SUPPLIED RECORDS
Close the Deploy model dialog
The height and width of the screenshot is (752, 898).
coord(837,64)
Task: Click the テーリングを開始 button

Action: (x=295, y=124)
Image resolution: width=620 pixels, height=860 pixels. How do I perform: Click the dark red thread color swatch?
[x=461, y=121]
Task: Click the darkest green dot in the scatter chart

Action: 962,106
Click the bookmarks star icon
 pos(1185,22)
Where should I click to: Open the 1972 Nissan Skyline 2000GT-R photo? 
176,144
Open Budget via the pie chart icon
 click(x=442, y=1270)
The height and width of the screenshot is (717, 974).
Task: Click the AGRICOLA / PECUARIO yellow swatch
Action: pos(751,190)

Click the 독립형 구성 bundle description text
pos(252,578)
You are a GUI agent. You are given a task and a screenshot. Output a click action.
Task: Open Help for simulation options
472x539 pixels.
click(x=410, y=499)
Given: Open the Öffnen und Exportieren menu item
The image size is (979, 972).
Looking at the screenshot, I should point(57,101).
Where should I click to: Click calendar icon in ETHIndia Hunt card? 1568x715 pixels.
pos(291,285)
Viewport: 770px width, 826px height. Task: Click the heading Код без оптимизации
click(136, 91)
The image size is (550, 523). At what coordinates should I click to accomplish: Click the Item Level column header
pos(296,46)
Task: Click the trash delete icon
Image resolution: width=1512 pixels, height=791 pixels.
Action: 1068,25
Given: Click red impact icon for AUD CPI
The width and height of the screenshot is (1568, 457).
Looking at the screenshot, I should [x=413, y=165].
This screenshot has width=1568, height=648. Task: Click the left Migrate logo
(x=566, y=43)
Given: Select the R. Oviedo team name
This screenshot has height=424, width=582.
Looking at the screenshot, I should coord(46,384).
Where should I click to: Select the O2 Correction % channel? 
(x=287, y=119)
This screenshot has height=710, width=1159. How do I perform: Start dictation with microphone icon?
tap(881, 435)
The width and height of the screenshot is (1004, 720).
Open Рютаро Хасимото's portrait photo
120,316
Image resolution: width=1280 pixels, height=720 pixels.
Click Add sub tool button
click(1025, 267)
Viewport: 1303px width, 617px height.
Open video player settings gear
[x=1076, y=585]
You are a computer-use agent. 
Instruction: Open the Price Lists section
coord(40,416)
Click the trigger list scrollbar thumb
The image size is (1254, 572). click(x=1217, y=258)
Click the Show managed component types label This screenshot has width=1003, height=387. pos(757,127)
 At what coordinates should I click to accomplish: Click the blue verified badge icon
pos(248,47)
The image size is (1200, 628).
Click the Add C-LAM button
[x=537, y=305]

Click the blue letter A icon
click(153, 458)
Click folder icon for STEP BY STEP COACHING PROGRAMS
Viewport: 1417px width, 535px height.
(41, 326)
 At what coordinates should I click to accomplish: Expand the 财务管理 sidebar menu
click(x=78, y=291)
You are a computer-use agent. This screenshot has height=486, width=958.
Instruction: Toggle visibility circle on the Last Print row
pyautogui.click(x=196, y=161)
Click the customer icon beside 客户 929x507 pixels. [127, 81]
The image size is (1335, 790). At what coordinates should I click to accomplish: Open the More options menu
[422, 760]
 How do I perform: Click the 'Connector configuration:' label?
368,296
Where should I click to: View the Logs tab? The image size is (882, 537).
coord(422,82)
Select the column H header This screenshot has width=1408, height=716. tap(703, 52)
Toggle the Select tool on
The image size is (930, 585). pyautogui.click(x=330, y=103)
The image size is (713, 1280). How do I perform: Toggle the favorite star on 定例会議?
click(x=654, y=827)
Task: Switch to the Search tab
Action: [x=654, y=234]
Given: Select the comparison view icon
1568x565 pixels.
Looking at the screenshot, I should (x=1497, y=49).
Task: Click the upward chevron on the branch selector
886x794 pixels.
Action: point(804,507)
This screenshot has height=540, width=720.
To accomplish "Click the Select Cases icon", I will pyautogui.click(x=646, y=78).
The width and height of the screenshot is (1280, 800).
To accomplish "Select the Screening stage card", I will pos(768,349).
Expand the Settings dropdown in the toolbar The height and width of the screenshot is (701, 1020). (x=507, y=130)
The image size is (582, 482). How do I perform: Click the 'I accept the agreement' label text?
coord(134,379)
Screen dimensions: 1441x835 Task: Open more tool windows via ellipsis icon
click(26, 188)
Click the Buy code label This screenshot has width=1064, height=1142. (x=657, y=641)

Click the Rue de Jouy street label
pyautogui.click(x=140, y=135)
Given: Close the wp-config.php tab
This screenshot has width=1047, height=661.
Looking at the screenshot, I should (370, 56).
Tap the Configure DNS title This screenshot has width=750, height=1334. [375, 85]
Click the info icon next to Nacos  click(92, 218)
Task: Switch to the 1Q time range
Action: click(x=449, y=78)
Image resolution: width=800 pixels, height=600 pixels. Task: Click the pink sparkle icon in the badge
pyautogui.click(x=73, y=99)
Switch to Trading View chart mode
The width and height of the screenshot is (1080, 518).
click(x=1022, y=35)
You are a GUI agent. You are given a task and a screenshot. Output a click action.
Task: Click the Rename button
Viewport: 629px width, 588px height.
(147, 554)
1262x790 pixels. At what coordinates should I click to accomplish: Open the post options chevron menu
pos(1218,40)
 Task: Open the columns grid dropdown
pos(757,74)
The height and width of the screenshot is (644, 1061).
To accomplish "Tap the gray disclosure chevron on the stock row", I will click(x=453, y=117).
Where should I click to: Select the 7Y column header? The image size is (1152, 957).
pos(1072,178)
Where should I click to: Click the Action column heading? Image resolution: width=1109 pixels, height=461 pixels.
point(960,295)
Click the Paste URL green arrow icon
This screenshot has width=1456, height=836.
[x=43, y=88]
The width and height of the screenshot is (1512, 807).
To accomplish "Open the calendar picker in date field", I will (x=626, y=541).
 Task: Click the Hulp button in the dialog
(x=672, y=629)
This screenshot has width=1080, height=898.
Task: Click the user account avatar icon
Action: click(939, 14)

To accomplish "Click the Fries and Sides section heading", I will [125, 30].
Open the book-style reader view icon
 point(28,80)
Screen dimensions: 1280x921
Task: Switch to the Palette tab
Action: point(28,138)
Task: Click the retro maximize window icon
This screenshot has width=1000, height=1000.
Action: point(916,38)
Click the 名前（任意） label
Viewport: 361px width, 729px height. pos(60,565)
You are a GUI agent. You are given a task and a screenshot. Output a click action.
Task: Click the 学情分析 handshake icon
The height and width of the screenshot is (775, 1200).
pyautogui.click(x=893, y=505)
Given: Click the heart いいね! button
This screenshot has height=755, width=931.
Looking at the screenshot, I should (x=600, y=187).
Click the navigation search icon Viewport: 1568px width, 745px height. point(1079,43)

DIRECTIONS FOR THIS TASK
Copy all lines from the entries that contain the word "Close".

ANSWER FOR THIS EXERCISE
Close the Deploy model dialog
Given: Close the wp-config.php tab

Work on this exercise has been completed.